La seconde étude (Bergerat et al., 1997),
réalisée en collaboration avec l'équipe
de Patrick Forterre (CNRS-Université Paris-Sud,
Orsay) a conduit à la découverte de la
nucléase, enzyme responsable de la formation de ces
cassures double brin de l'ADN. Il s'agit de la
protéine codée par le gène Spo11,
identifiée grâce à sa similarité
de séquence avec une nouvelle famille de
topoisomérases découverte chez une
archaebactérie (1), Sulfobolus shibatae,
bactérie vivant dans les sources d'eau soufrée
à 85oC. Ces topoisomérases sont des enzymes "

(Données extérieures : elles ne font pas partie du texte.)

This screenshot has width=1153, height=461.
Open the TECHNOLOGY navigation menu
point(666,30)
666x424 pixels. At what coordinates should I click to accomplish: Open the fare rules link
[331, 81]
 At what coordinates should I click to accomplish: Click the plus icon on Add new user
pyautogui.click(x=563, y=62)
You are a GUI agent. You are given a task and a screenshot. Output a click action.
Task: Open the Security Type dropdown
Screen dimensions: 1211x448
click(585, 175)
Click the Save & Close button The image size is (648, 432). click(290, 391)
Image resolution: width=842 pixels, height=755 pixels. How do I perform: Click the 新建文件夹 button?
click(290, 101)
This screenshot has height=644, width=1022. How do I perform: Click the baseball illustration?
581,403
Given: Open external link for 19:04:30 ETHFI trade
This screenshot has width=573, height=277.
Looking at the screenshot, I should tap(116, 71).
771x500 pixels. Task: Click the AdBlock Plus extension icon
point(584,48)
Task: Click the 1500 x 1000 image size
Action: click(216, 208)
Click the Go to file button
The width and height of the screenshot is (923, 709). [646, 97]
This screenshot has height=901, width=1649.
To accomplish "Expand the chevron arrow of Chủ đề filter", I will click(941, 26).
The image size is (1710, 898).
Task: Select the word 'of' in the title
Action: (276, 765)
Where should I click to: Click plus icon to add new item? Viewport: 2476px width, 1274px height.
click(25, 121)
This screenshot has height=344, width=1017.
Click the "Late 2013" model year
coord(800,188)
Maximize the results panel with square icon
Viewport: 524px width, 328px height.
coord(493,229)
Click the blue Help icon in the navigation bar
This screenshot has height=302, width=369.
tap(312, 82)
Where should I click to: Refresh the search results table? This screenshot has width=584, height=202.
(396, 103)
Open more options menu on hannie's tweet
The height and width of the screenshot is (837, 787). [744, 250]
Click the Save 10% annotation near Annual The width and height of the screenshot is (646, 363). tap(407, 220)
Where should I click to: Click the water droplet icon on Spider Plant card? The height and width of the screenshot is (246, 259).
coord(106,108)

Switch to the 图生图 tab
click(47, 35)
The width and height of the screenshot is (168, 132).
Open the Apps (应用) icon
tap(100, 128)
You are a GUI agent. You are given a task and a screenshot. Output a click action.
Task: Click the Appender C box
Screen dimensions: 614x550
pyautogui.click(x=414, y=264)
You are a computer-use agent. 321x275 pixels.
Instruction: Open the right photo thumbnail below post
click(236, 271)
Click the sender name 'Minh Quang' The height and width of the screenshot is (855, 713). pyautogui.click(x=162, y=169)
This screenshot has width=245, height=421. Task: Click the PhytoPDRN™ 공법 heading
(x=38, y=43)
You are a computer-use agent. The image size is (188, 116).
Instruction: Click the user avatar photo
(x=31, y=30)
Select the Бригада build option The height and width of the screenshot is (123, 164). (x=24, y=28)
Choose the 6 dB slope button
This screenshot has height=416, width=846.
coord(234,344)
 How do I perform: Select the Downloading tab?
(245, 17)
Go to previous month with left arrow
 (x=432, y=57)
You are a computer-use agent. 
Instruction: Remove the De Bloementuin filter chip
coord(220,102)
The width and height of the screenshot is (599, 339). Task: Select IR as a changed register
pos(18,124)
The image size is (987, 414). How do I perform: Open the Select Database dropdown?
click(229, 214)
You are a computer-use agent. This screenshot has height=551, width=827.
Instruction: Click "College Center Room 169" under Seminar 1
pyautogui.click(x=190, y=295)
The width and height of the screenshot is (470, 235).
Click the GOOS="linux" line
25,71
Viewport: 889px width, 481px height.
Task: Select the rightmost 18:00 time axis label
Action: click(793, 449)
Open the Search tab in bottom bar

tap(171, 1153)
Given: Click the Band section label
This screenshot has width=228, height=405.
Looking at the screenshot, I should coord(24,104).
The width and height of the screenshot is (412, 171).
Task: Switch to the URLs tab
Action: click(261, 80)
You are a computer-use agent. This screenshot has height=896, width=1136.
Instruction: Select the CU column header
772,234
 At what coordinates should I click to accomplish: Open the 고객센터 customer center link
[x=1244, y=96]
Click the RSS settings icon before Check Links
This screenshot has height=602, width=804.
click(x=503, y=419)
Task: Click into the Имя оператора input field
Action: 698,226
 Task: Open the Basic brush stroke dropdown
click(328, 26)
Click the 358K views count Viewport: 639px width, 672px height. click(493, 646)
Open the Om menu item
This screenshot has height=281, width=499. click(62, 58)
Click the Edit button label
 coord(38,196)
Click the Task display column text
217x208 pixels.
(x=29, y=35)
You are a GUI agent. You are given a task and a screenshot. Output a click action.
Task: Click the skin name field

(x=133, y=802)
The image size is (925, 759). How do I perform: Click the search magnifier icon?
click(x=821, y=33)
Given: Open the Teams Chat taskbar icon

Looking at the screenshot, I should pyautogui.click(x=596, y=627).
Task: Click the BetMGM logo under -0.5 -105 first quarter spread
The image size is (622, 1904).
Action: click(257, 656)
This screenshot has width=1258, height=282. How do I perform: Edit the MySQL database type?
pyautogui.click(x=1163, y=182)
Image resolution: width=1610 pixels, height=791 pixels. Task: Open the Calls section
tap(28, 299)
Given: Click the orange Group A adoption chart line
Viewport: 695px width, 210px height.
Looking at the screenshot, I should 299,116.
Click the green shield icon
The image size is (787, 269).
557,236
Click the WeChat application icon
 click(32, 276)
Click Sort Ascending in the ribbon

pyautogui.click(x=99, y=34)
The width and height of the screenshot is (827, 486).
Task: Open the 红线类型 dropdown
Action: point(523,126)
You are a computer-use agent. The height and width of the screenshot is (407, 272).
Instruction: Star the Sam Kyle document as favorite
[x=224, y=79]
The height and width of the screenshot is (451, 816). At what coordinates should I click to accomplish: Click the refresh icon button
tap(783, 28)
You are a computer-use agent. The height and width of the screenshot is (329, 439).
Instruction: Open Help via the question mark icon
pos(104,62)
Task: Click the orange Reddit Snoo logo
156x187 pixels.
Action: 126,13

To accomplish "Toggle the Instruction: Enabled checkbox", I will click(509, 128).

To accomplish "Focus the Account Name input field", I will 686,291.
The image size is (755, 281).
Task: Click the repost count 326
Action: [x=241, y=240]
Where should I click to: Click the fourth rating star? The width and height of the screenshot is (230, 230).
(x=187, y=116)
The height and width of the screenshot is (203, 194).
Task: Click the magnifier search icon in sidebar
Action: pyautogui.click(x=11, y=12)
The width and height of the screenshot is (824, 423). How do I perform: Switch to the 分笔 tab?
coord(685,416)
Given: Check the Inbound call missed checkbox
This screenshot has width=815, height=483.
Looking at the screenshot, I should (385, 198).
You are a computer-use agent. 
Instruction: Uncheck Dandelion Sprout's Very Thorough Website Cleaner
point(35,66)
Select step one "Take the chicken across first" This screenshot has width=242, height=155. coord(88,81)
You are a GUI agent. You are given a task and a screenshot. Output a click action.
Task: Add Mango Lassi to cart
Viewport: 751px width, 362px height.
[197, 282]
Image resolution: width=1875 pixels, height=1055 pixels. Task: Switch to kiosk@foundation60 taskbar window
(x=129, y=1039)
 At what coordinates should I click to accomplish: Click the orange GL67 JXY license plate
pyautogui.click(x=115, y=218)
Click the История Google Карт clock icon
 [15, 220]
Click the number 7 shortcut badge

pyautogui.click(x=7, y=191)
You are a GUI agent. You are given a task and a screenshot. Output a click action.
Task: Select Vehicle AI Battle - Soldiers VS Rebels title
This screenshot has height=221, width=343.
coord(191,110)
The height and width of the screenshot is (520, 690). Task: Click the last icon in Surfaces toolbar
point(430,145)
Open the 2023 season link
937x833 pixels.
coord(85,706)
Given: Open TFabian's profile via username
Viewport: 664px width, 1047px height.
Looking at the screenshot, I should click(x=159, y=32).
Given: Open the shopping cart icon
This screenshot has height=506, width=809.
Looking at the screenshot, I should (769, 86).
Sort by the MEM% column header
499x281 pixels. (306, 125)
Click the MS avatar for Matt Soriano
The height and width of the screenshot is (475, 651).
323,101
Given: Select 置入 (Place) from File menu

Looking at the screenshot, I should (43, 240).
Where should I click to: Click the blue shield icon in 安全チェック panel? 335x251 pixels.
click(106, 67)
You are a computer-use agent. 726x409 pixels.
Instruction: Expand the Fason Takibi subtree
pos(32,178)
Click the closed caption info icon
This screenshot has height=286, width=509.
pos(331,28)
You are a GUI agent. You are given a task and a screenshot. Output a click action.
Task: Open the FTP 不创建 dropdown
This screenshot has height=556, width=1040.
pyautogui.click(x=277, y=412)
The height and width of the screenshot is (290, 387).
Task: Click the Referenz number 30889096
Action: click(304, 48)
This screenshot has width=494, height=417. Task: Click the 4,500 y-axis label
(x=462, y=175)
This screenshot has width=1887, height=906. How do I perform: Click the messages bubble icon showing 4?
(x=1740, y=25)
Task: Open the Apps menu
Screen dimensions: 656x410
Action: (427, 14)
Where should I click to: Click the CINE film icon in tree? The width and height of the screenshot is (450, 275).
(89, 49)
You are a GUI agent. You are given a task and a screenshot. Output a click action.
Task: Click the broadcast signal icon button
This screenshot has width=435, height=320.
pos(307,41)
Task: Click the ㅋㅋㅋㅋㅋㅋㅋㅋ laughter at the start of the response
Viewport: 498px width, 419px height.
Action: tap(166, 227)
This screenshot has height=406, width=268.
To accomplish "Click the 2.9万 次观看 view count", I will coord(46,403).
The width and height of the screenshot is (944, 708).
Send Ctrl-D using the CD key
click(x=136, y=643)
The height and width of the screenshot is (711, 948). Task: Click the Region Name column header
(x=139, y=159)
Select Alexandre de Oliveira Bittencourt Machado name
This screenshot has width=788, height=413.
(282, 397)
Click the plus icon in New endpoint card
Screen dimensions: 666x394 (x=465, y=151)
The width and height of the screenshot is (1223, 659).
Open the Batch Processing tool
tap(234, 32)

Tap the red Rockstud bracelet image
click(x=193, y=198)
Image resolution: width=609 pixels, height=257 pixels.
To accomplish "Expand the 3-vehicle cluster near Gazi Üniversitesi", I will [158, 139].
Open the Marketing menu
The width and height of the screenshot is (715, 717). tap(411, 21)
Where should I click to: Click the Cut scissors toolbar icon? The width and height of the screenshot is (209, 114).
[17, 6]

magiciennes " qui modifient la configuration topologique des
molécules d'ADN, les nouent ou les enlacent. Pour ce
faire, ces enzymes possèdent une activité
nucléase qui clive les deux brins de l'ADN pour qu'un
autre segment d'ADN passe à travers la brèche
avant que les extrémités de la coupure ne se
rejoignent. Normalement, ce processus est rapide, si bien
qu'une proportion infime de l'ADN est clivée à
un instant donné. Il existe de nombreux agents
capables d'augmenter la durée de vie de
l'intermédiaire clivé, engendrant ainsi des
cassures permanentes dans l'ADN, très toxiques pour
la cellule. Ces agents, baptisés " poisons " de
topoisomérases, sont des produits antitumoraux et
antibiotiques puissants, puisqu'ils empêchent le
maintien de l'intégrité du matériel
génétique des cellules traitées qui
prolifèrent de manière
incontrôlée. En ce qui concerne la
protéine Spo11, si son activité
nucléase a pu être mise en évidence, il
reste encore à déterminer si elle
possède aussi une activité
topoisomérase.
Ces résultats montrent ainsi des ressemblances
fortes et " inattendues " entre la topoiso-mérase II
des archaebacteries, qui n'a pas d'équivalent chez
les eubactéries comme E. Coli, et la protéine
Spo11 impliquée dans le processus de la méiose
propre aux eucaryotes. Le processus de la méiose est
une étape-clé dans la formation de cellules
sexuelles viables et en même temps assure le brassage
de l'information génétique reçue des
parents. On ne connaît pas encore l'équivalent
de la protéine Spo11 chez l'homme, mais cette "
surprise " dans la filiation des organismes vivants au cours
de l'évolution est, pour ces chercheurs, un argument
supplémentaire en faveur du rapprochement
évolutif des archaebactéries et des
eucaryotes.
Ces résultats soulignent également les
avancées importantes que continue à engendrer
l'étude d'organismes modèles apparemment
très éloignés entre eux mais qui
recèlent des homologies moléculaires
significatives facilitant le progrès des
connaissances vers l'homme.
(1) Les archaebactéries, dont la découverte
ne date que d'il y a 20 ans, constituent la troisième
branche des organismes vivants, les deux autres étant
les eubactéries et les eucaryotes (organismes
contenant une cellule avec noyau). Les
archaebactéries vivent dans des milieux
extrêmes et, bien que ne possédant pas de
noyau, diffèrent des autres bactéries
(eubactéries) notamment par la composition chimique
de leur membrane et par la structure de leur ADN qui
comprend des introns (séquences non codantes).
Références :
- Baudat, F. et A. Nicolas (1997). Clustering of meiotic
double-strand breaks on yeast chromosome III. Proc. Natl.
Acad. Sci. (USA), 94, 5213-5218.
- Bergerat A., B. de Massy, Gadelle D., Varoutas P-C.,
Nicolas A. et P. Forterre. (1997) An atypical topoisomerase
II from archaea with eucaryal homologues involved in meiotic
recombination. Nature, 386, 414-417.